São Paulo - Dificilmente haverá uma inversão na tendência atual dos jovens de beberem cada vez mais cedo e em maior quantidade, afirmou o secretário de Dependência Química da Associação Brasileira de Psiquiatria, Marco Antonio Bessa. Para quem, a falta de políticas públicas é um agravante do problema. Consultado pela Agência Brasil, o Ministério da Saúde não detalhou quais seriam as estratégias de prevenção ao uso de álcool no Brasil.
Esses números [de jovens que bebem] vem aumentando no Brasil. A tendência está se consolidando. Nós não temos nenhuma perspectiva de melhora porque não existe nenhuma medida efetiva do governo disse Bessa em entrevista à Agência Brasil. Segundo ele, atualmente o consumo de bebida alcóolica, em média, começa por volta dos 12 anos de idade. Há 20 anos essa iniciação ocorria aos 16 anos.

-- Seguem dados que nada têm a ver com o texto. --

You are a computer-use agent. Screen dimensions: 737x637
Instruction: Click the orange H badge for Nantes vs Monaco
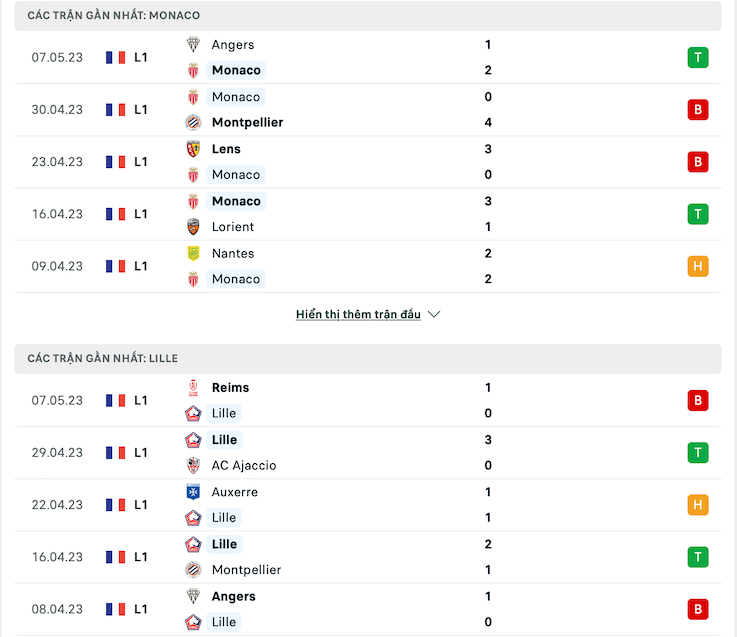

Para a professora de Serviço Social da Universidade Federal de Pernambuco, Roberta Uchoa, os jovens estão bebendo mais cedo em função da mudança nos padrões de sociabilidade. As formas de sociabilidade e de ocupação do tempo livre estão cada vez mais submetidas ao mercado, afirmou.
Roberta Uchoa, que é doutora em sociologia das drogas, disse que existe uma pressão social para o consumo desenfreado. De acordo com a pesquisadora, a indústria vem estimulando o consumo relacionando-o ao prazer e à diversão. Nesses últimos 20 anos os jovens vem sendo estimulados a consumir qualquer coisa o tempo todo. Os jovens são alvo das indústrias em geral e particularmente da indústria de bebidas alcoólicas.
Ela chama a atenção para o incentivo ao consumo em grandes quantidades, ainda que ocasional, nas propagandas. É muito difícil para um jovem distinguir em uma propaganda de televisão, com aquelas figuras em que eles se espelham fazendo farras homéricas, e no final aparece [um aviso de] 'beba moderadamente'. Há uma dupla mensagem do que seja beber moderadamente, afirmou.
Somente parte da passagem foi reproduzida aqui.